The main piece of EU legislation governing data protection at present is a directive adopted in 1995, when the Internet was in its infancy and many of today’s new technologies did not exist.
Despite the adoption of a new directive in 2002, aimed exclusively at controlling privacy in electronic media, the EU data protection regulatory landscape looks outdated and requires renewed examination.
However, views differ widely as to the precise orientation that the proposed review should take. National privacy regulators want to extend the concept of personal data to user information collected online. In particular, they insist that IP addresses should be considered private data because they allow profiles of Internet users to be drawn up by putting together their location and queries on search engines. Regulators will discuss the issue again on 10 December during the meeting of the Article 29 Working Party, which brings together all 27 privacy authorities.
Google, by far the world’s primary search engine and the one which relies on user data the most, argues that the information it gathers cannot be used to identify a person.
Indeed, personal data of Web users (their name linked to the IP address) is only held by Internet service providers, such as Tiscali or Belgacom.

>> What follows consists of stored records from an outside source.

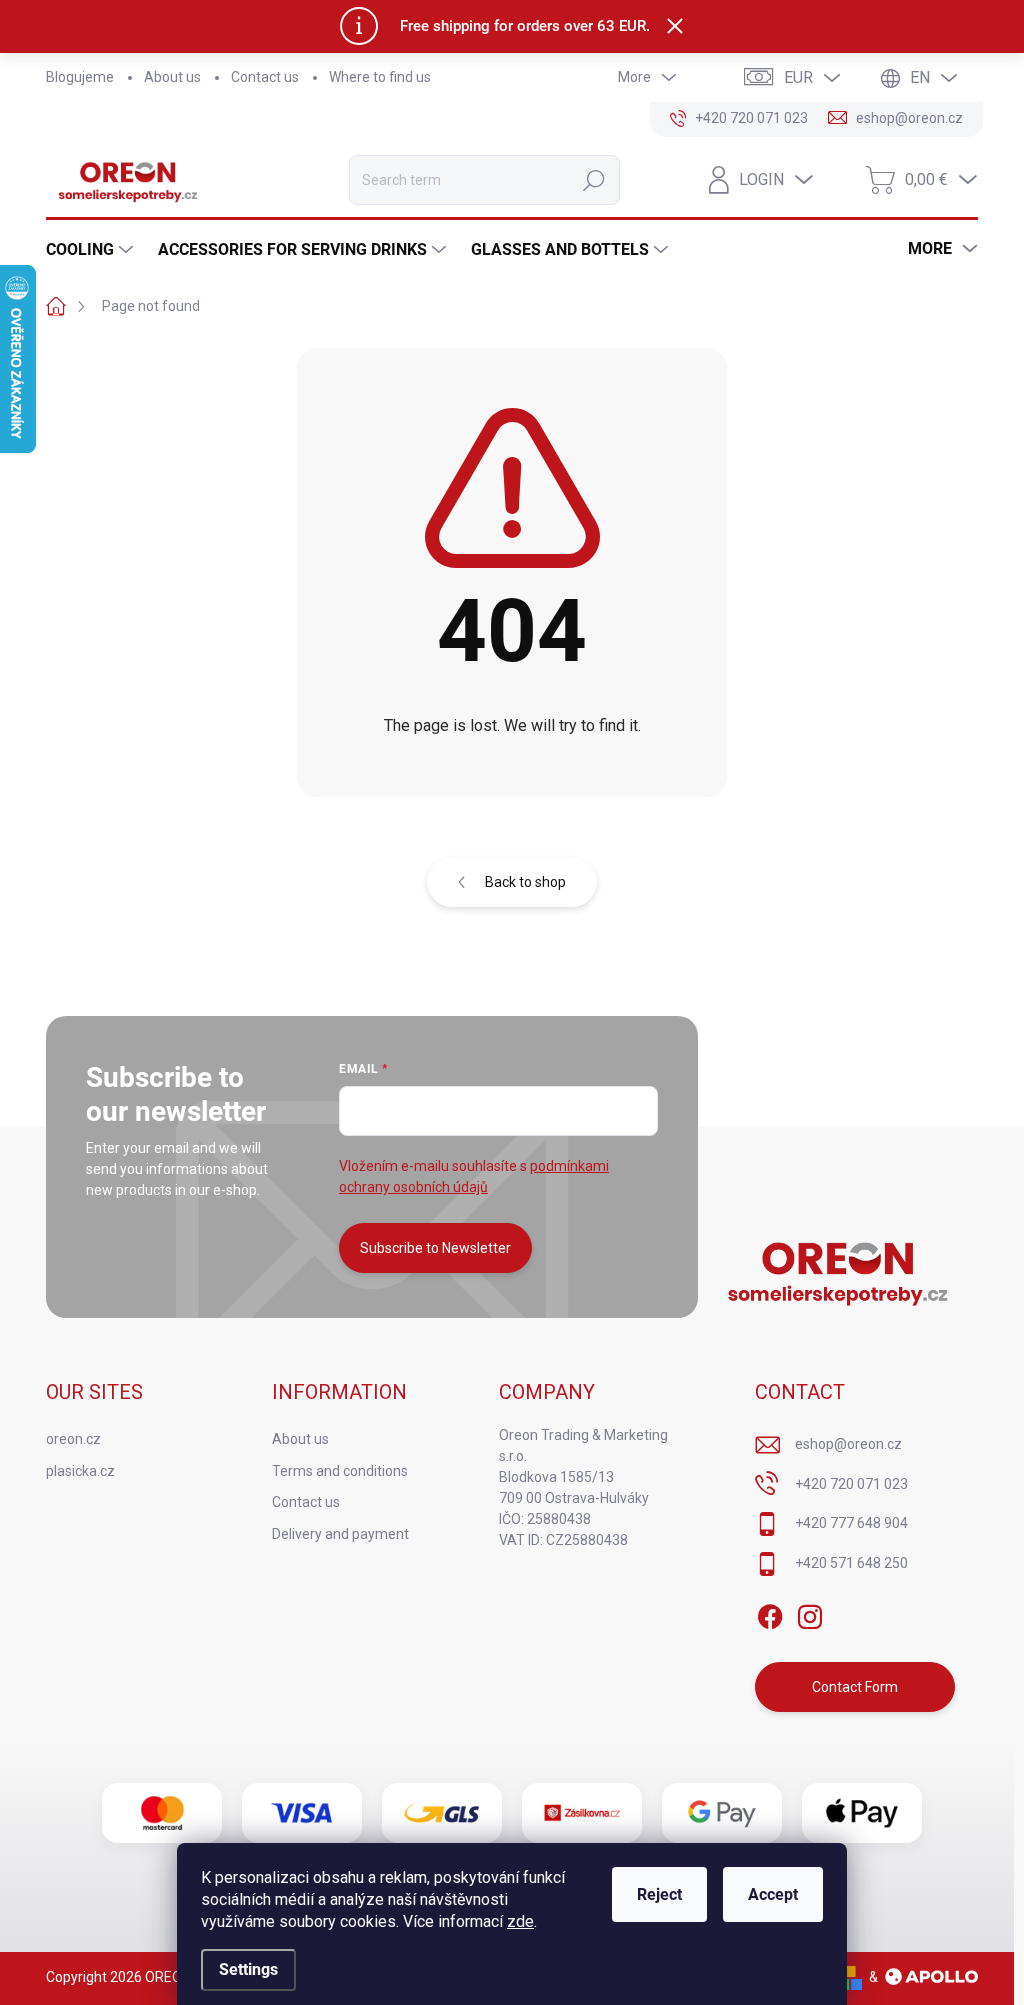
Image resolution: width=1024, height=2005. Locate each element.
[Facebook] (770, 1613)
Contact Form (855, 1687)
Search (594, 180)
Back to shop (525, 882)
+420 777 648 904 (851, 1523)
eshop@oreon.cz (848, 1444)
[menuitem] (92, 250)
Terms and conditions (340, 1471)
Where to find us (380, 77)
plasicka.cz (80, 1471)
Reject (659, 1894)
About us (172, 77)
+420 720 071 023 (851, 1484)
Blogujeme (80, 77)
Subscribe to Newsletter (435, 1248)
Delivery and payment (340, 1534)
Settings (248, 1969)
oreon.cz (73, 1439)
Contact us (265, 77)
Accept (773, 1894)
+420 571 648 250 (851, 1563)
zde (520, 1921)
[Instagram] (810, 1613)
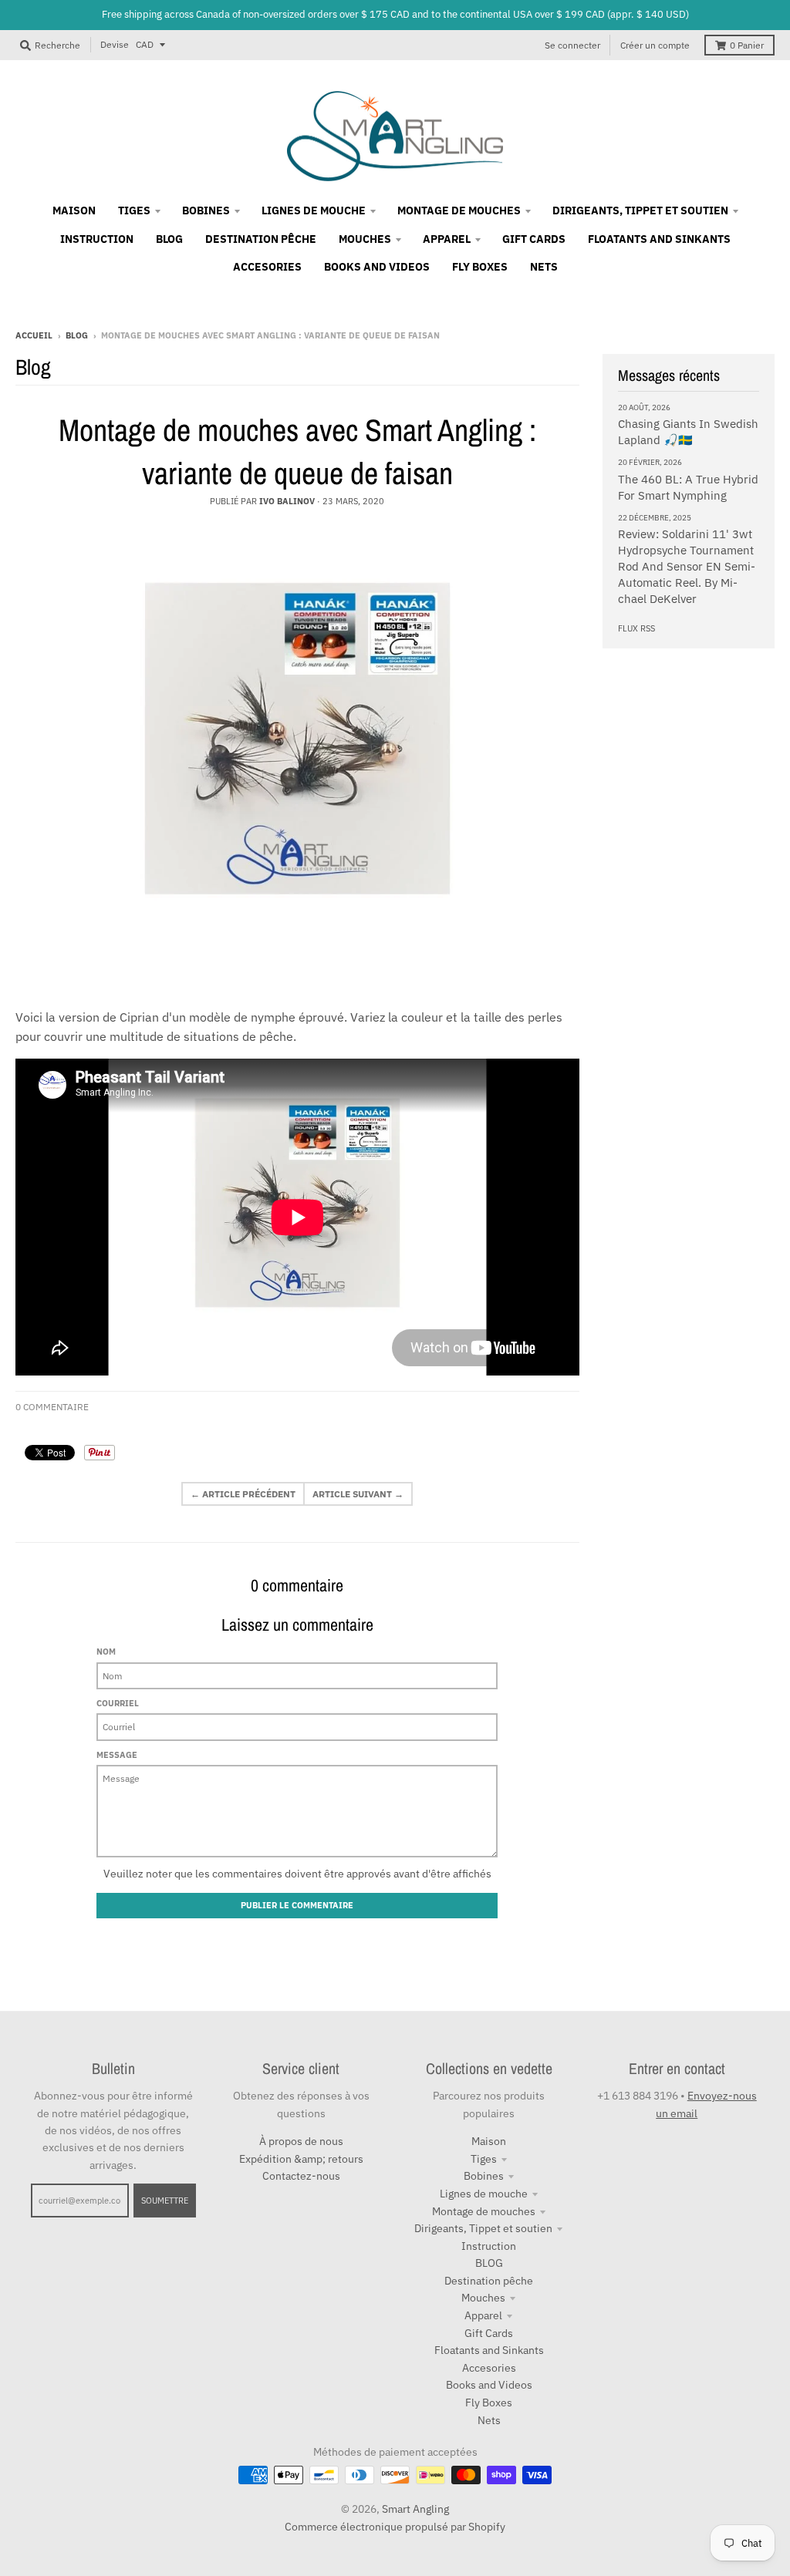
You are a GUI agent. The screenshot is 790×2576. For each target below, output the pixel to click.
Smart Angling (415, 2509)
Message (116, 1754)
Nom (106, 1651)
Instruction (488, 2246)
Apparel (483, 2315)
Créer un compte (655, 45)
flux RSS (636, 628)
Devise (114, 44)
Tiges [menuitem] (134, 210)
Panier (747, 45)
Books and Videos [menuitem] (377, 267)
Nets (489, 2420)
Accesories (489, 2368)
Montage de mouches (483, 2211)
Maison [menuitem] (74, 210)
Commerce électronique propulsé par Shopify (395, 2527)
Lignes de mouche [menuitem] (314, 210)
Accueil (33, 335)
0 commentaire (52, 1407)
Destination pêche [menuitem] (260, 239)
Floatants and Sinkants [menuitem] (659, 239)
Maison (488, 2141)
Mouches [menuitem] (365, 239)
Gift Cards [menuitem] (533, 239)
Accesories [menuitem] (267, 267)
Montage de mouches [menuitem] (459, 210)
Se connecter (572, 45)
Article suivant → (357, 1494)
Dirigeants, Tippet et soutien (483, 2228)
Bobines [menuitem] (206, 210)
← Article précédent (243, 1494)
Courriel (117, 1703)
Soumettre (164, 2200)
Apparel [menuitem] (447, 239)
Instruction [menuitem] (96, 239)
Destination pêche (488, 2281)
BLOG (489, 2263)
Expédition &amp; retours (301, 2159)
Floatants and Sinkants (489, 2350)
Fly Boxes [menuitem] (480, 267)
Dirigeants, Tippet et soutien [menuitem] (640, 210)
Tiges (484, 2159)
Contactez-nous (301, 2176)
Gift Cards (488, 2333)
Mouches (483, 2298)
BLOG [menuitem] (169, 239)
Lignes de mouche (484, 2194)
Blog (77, 335)
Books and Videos (489, 2385)
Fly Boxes (488, 2402)
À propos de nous (301, 2141)
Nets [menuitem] (544, 267)
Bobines (484, 2176)
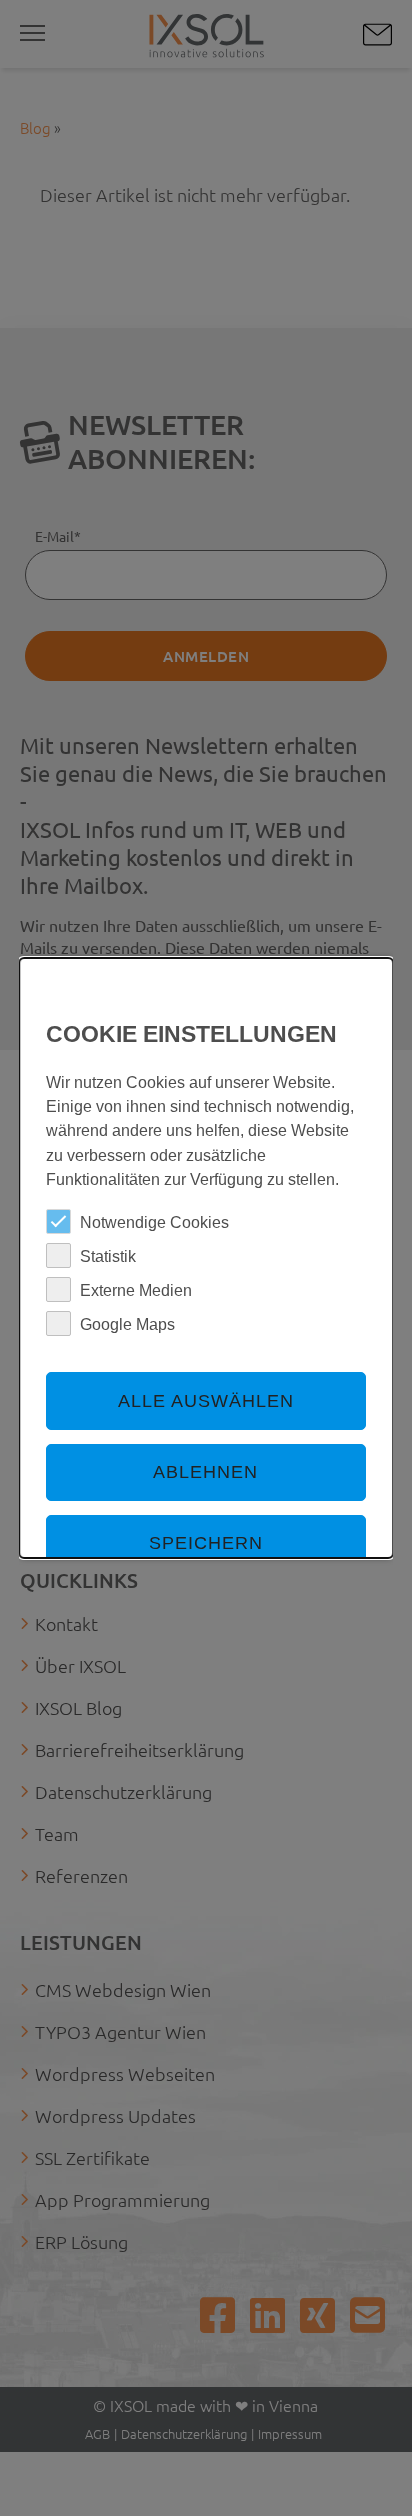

The problem is that public authorities can always request the disclosure of such information by issuing legal orders, as happened in the United States after 9/11, for example.
When state departments get their hands on such aggregated data, they access a mine of personal information and are able not only to identify a person, but also to find out about their interests and daily movements.
It is thus possible to consider IP addresses as personal data, however dormant such data may be. Google refuses to accept that there is a problem and argues that legal orders to hand over information can be rejected.
Morevorer, the American giant is arguing that the way forward must be harmonisation of EU and international rules, establishing a clearly defined framework under which legal orders can be issued and data can be disclosed.
Google will fight for EU rules to be modernised along these principles within the new Commission expert group, of which Google is one of five members together with chipmaker Intel, two lawyers and a representative of privacy authorities. “A European regulator for data protection would be the way forward,” said Google’s Peter Fleischer.
An intermediate solution might be to “improve the methods used to gather the consent of users” to collect their data, as requested by the group of EU privacy regulators. But Google opposes the idea of allowing users to give their explicit prior consent to use data which it does not recognise as personal.